Its manufacturing division also includes the production of automotive parts.

On the company’s plans going forward, due to the stagnant domestic automotive industry, Scientex had scaled down its automotive parts division and was focusing more on the manufacturing of industrial plastic products and property development.

Since the consolidation of the group in 2008, manufacturing and property development have been the mainstay of the company, contributing about 85% and 15% of its revenue respectively.

Scientex’s shor-term outlook remained bleak, tempered by the slowdown in its exports. Scientex currently exports about 70% of its products to over 60 countries, mainly to Japan, the Middle East, Eastern Europe and other Asia-Pacific countries.

Its main product in the manufacturing division is industrial stretch film, besides flexible intermediate bulk containers (FIBC) bulk bags, strapping bands and corrugated cartons.

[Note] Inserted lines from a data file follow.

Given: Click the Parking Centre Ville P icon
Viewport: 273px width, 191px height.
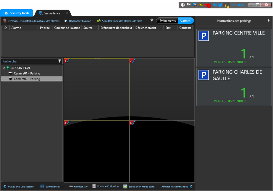Looking at the screenshot, I should [x=204, y=36].
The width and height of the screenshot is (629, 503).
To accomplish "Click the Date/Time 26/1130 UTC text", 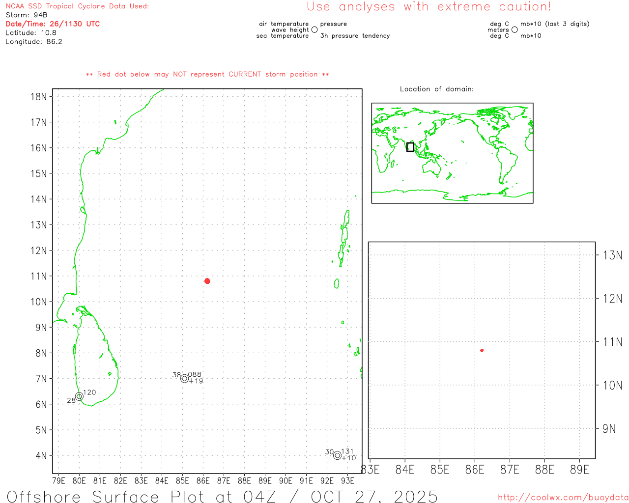I will [53, 24].
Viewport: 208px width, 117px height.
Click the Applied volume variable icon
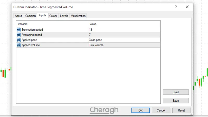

On its property division, Scientex was still looking at expanding its landbank to position itself for the eventual upturn in property market. It has also started the second phase of its project in Kulai, Johor on April 1. The Kulai township project comprising about 200 units of landed residential properties with selling prices of between RM100,000 and RM120,000 is 33% completed and has another five to eight years of development left. Scientex’s flagship property project is Taman Scientex in Pasir Gudang, a township development on a 445.5ha land with an estimated sales or gross development value of RM1.2 billion.

Financial Results …

For its second quarter ended Jan 31, 2009, the company group’s net profit fell 40.5% to RM5.5 million from RM9.3 million a year earlier, while revenue was down 35.6% to RM107.8 million from RM167.5 million.

The group’s lean balance sheet, supported by net tangible asset (NTA) per share of RM1.62 and low net gearing of 0.1 times as at end-January 2009 would help it weather the current economic situation.